··· Data to process

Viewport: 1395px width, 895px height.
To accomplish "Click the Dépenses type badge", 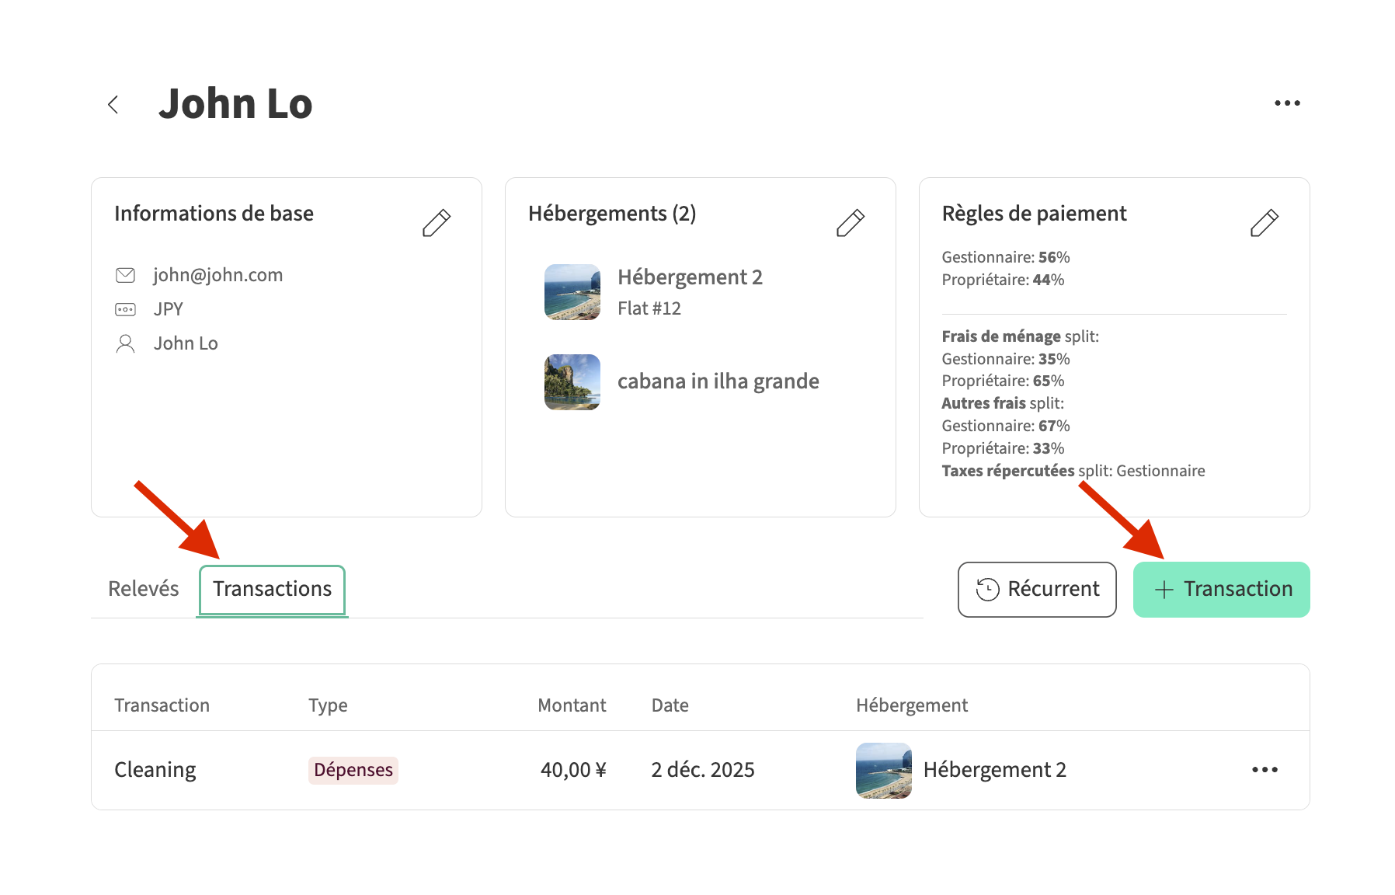I will point(353,770).
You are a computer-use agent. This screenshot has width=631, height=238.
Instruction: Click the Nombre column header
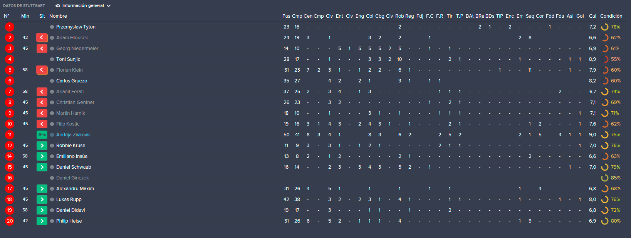pos(58,16)
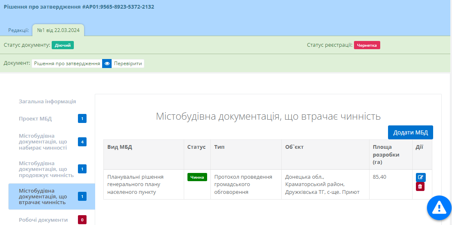The width and height of the screenshot is (452, 225).
Task: Click the Рішення про затвердження document label
Action: (x=67, y=64)
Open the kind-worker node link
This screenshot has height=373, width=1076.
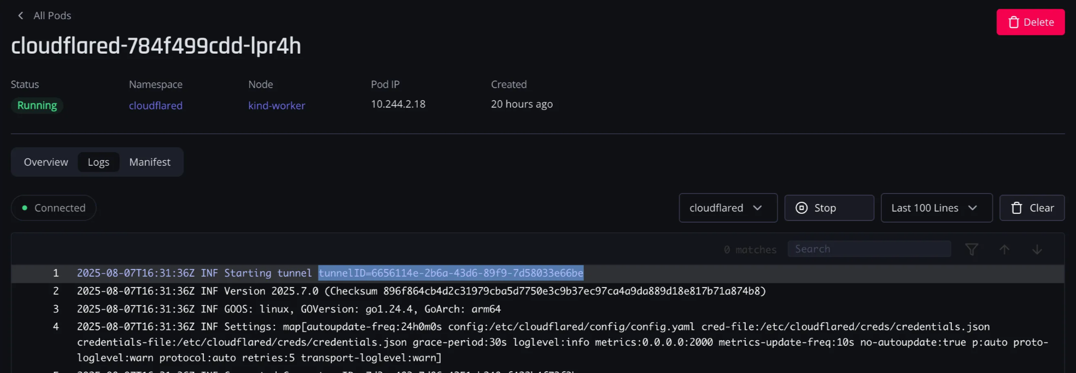pos(277,106)
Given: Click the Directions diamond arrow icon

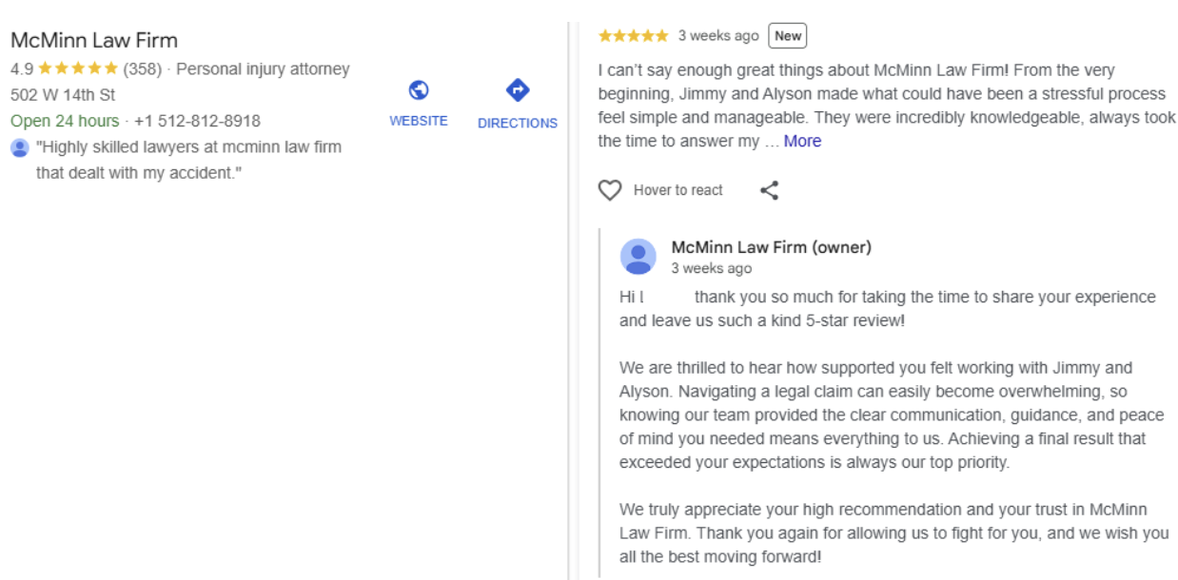Looking at the screenshot, I should click(518, 90).
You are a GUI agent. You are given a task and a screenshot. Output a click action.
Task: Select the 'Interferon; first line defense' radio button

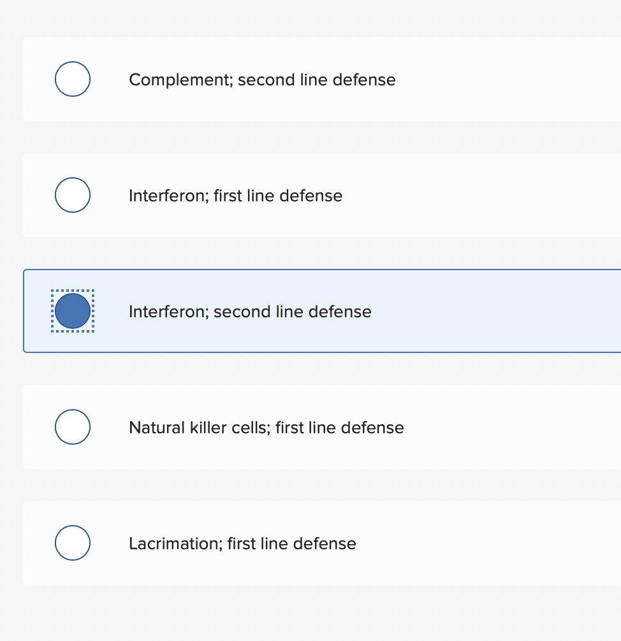click(x=73, y=195)
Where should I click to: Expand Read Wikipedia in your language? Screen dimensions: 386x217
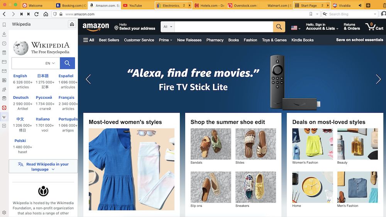pyautogui.click(x=43, y=167)
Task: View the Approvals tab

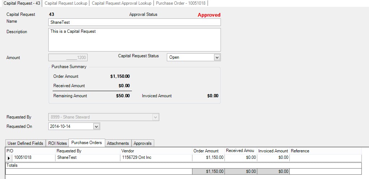Action: point(143,143)

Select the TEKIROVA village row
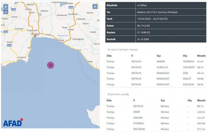coord(156,62)
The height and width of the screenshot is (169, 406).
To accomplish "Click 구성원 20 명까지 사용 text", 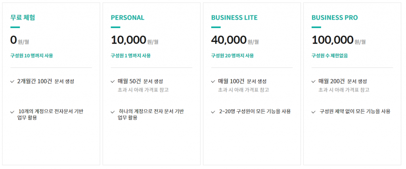I will tap(232, 55).
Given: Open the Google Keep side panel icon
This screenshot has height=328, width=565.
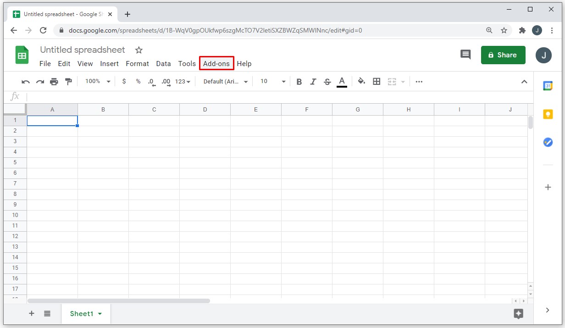Looking at the screenshot, I should tap(548, 114).
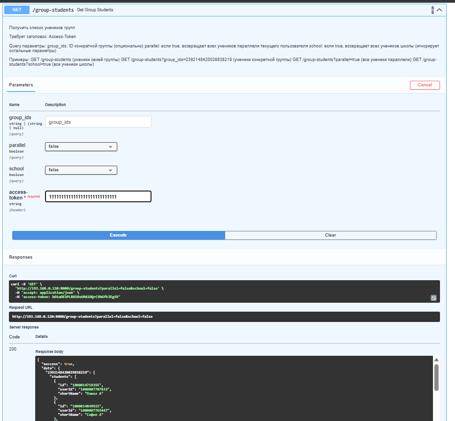The height and width of the screenshot is (421, 455).
Task: Click the /group-students endpoint path
Action: click(x=53, y=9)
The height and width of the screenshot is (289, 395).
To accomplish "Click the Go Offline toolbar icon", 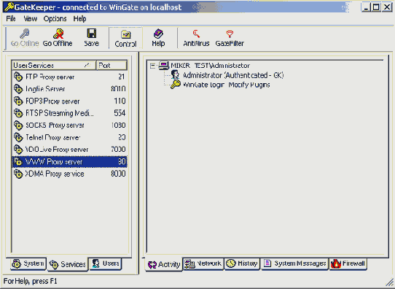I will click(58, 34).
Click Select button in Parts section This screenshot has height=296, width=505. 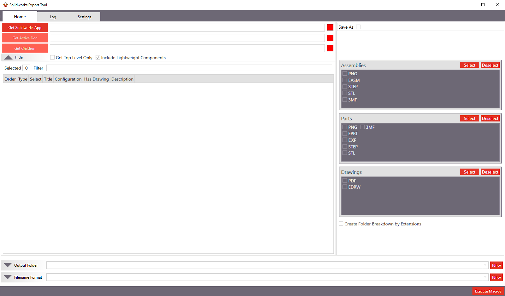click(469, 119)
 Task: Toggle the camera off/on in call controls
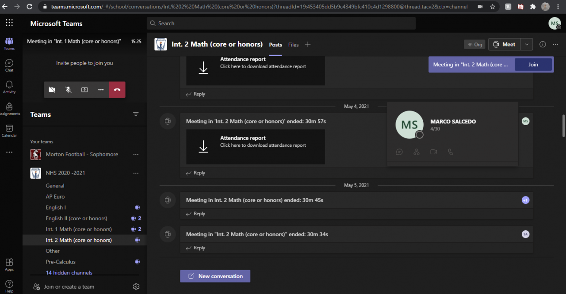[52, 90]
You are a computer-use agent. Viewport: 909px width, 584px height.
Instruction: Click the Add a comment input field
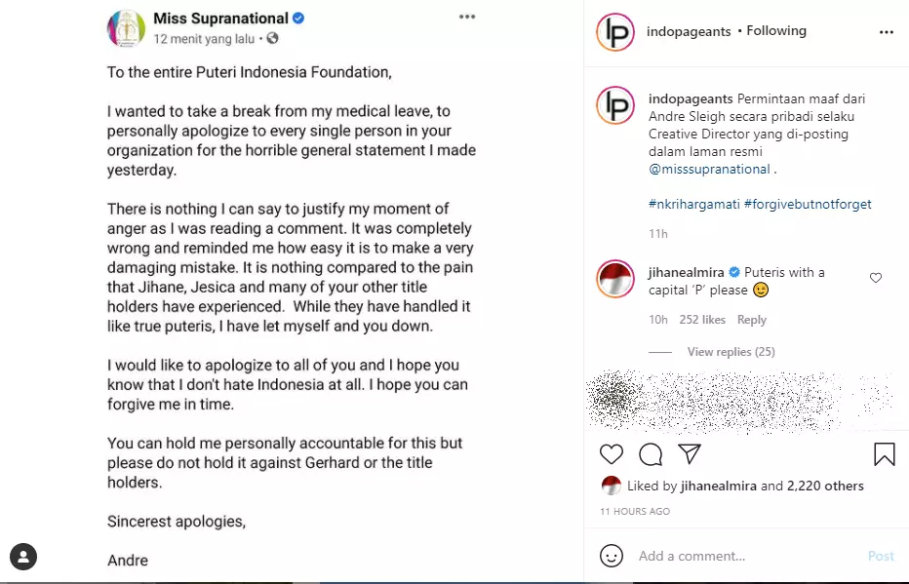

······

### Task objective
Scan the listing above, and wherever a line holds the word "agent", copy it.

### Answer to this task
You are a computer-use agent. This screenshot has width=631, height=238.
You are a GUI agent. You are given a task and a screenshot. Output a click action.
You are a computer-use agent. Viewport: 909px width, 584px height.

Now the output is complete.